Given request:
Resume the curing salt forum thread, starting right after its last sentence.

Source extract:
•••

I've been making sausage and cured products for many years, and that is still a go to site.


----------



## jeff 1 (Jan 3, 2016)

muralboy said:


> This question was posed to me recently.  And admittedly I don't have enough knowledge to answer it with much authority.
> 
> So I am reaching out to the experts here for a better understanding.
> - What is curing salt?
> - when should I consider using it?



Curing salt is sodium nitrite mixed with salt, normally pink and has like 6.25% sodium nitrite. It is called many different things but will usually have the #1 in it. There is also a #2 that has both nitrite and nitrate, you would rarely need that one and is intended for really long curing like as in months. 

You have to be really careful when using curing salt. You would not use it by itself and you need to get the measurement accurate or you can be poisoned either by to much or not enough. Nitrite poisoning is a real thing.

•••

[Target pointing data]

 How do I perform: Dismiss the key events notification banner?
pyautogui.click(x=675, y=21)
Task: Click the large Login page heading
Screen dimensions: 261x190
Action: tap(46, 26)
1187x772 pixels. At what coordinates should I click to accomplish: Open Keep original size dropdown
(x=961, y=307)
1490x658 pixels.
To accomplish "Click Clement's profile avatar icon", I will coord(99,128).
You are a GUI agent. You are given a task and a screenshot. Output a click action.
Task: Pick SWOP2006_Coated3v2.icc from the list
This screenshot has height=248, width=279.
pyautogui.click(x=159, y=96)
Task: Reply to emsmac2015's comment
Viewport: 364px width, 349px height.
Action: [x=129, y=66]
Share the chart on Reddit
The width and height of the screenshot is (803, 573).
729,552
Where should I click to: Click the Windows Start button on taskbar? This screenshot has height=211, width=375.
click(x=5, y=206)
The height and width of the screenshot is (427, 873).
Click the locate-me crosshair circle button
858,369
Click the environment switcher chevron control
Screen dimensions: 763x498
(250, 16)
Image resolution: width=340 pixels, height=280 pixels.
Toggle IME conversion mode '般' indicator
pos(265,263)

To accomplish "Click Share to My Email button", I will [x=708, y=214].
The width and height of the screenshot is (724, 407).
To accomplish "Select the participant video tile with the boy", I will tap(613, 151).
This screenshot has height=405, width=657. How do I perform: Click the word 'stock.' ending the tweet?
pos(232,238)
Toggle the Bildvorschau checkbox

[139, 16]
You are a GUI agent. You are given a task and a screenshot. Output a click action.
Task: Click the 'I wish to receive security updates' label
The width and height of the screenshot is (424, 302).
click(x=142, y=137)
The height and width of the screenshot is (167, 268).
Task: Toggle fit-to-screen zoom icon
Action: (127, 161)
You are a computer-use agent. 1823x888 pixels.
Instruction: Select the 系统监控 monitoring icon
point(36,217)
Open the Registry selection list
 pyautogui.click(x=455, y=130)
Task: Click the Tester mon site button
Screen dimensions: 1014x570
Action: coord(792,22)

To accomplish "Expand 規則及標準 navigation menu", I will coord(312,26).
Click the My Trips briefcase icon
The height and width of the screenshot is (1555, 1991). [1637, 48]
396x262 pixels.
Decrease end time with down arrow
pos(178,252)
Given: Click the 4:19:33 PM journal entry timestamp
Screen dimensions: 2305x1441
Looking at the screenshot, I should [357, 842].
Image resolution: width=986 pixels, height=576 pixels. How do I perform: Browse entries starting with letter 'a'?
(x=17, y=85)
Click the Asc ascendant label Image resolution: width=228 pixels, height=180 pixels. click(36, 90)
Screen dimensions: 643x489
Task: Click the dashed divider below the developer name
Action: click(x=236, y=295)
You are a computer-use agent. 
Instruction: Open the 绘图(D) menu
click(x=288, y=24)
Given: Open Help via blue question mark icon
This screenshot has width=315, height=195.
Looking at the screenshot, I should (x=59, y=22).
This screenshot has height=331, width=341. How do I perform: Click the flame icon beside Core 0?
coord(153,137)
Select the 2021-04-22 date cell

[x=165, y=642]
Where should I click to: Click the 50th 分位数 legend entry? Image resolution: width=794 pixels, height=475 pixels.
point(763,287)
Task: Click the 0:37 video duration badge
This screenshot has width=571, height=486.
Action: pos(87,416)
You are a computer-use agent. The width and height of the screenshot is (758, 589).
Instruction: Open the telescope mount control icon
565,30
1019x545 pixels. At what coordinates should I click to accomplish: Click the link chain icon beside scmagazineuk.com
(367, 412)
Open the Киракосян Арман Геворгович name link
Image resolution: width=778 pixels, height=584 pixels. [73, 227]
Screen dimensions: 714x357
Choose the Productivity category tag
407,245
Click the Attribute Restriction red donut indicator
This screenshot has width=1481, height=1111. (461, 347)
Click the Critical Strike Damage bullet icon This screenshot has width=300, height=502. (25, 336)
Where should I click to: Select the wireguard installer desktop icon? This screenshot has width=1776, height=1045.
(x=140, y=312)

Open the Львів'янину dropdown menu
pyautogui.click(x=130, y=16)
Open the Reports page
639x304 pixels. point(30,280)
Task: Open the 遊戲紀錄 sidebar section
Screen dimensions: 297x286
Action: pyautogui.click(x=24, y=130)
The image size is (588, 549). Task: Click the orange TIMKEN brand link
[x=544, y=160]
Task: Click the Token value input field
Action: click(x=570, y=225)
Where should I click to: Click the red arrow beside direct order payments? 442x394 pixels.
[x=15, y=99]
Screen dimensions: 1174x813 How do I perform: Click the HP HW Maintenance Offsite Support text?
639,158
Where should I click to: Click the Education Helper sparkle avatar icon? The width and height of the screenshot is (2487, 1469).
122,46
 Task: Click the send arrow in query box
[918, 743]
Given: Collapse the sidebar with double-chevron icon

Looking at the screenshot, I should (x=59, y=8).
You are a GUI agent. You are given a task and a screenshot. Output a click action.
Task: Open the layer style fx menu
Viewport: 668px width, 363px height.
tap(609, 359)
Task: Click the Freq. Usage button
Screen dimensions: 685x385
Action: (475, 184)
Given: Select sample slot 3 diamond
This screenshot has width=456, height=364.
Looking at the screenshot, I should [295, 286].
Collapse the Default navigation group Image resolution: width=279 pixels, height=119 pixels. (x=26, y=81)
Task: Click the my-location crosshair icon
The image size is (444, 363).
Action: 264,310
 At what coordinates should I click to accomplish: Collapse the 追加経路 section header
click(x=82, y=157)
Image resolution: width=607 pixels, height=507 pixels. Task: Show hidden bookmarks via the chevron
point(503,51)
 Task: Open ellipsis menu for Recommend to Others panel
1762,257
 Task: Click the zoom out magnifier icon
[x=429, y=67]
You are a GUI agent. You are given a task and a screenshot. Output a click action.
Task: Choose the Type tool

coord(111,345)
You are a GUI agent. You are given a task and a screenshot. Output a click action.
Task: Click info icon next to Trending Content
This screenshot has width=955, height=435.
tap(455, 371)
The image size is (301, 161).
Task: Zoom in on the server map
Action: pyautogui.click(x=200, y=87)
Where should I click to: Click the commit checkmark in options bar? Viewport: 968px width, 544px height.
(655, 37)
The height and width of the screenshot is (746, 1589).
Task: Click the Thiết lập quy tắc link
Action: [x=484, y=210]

•••

Exercise result:
I use curing salt/ pink salt/ Prague #1/ etc for curing pork belly for bacon, making smoke sausage, beef sticks, dry beef, pestrami, sometime jerky, hocks, jowel, turkey, home made ham, and so on. I use it in both wet and dry mixtures along with salt and sugar or sausage seasoning. Sometimes I will pump my meat. The amount of time it stays in the cure just depends on the the meat and the process. Sausage being ground is pretty much ready once it is stuffed. Bacon is 10-14 days. Turkey is only 3-4 if it has been pumped. 

It gives the meat a pink ham like flavor and texture. The reason to use it is to preserve the meat so it won't spoil or get food born illness while it is in the danger zone for extended periods of time. Meat will last longer.

Before you start using curing salt make sure you do your homework on curing salts and cures. There are many different types out there but I only refer to #1 as curing salt having 6.25% sodium nitrite. Also do your homework on what type of meat you are going to cure. And don't cure something that's already been cured.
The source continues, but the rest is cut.